European Commission - Press release
State Aid: Commission orders Germany to recover incompatible aid for disposal of animal carcasses and slaughterhouse waste in Rhineland-Palatinate
Brussels, 25 April 2012 - The European Commission found that public support in favour of "Zweckverband Tierkörperbeseitigung in Rhineland-Palatinate" (ZT) - a local provider of services for the disposal of dead animal carcasses and slaughterhouse waste - was incompatible with EU state aid rules and has ordered Germany to recover incompatible aid of approximately €30 million from the beneficiary. The Commission's investigation found, in particular, that ZT had no extra costs for discharging a public service, because it had sufficient spare capacity besides its normal operations to master an epidemic outbreak, and was therefore not entitled to receive public compensation.
ZT has continuously received annual support of approximately € 2.25 million from its owners, i.e. the regional authorities of Rhineland-Palatinate, to make good for its incurred losses. Germany contends that those annual public payments would be justified to compensate ZT for the discharge of a public service obligation, namely the retention of spare capacity to be able to deal with the increased number of carcasses in case of an epidemic outbreak (e.g. foot-and-mouth disease). This line of reasoning was also taken by the highest German Administrative Court (Bundesverwaltungsgericht) in national proceedings on the same case.

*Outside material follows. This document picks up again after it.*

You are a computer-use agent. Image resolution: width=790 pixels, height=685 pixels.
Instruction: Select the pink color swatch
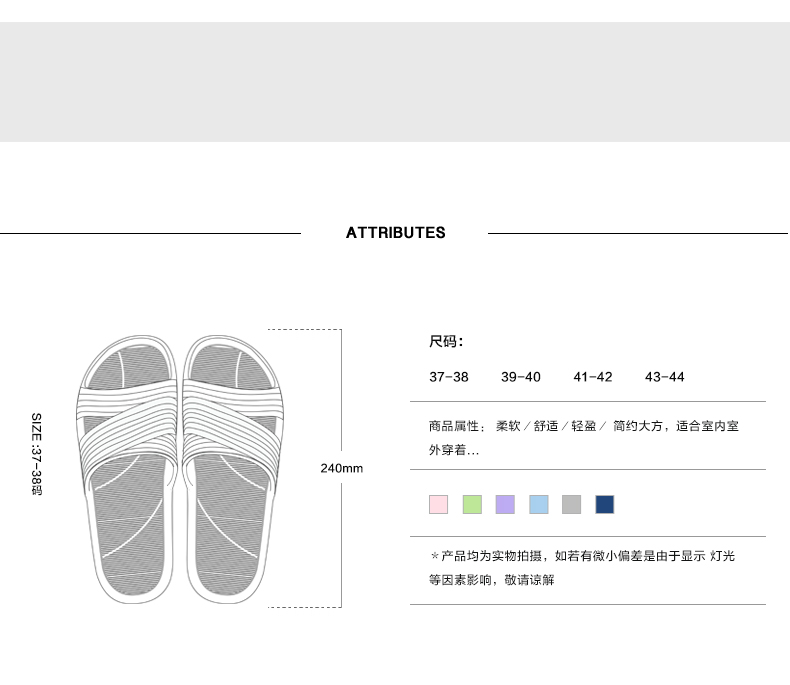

In its in-depth investigation, the Commission established that the ZT had no extra costs for retaining extra spare-capacity, because it could rely on unused capacity at night and on weekends in times of crisis. Furthermore, the Commission, taking into account the jurisprudence of the European Court of Justice (ECJ) in its GEMO judgement of November 2003 (case C-126/01), concluded that polluters (e.g. farmers and slaughterhouses) are fully liable to pay for all costs related to the disposal of animal waste. Finally the Commission's investigation established that ZT had used the state support to pursue an economically unsustainable and aggressive pricing policy by offering disposal services at a loss.
Consequently, the Commission found that ZT's annual loss compensations could not be justified as public service compensation but merely covered normal operating costs of the company, giving it an undue economic advantage over its competitors who have to operate without such subsidies.
In July 2010, following a complaint, the Commission opened an in-depth investigation into the activities of ZT. ZT holds an exclusive right for the disposal of hazardous animal waste in Rhineland-Palatinate. It also offers disposal services for non-hazardous animal waste and in 2007 won a bid for the disposal of hazardous animal waste in Hesse.
Today's decision is in line with EU rules on state aid in the agriculture and forestry sector (see OJ/C2006/319), which clearly hold that only farmers are eligible for state aid to finance the disposal costs of dead animal carcasses. Any other companies, like ZT, are not eligible for state aid, in order to avoid any undue distortions of competition.
The non-confidential version of the decision will be made available under case number C19/2010 in the State Aid Register on the DG Competition website once any confidentiality issues have been resolved. New publications of state aid decisions on the internet and in the Official Journal are listed in the State Aid Weekly e-News.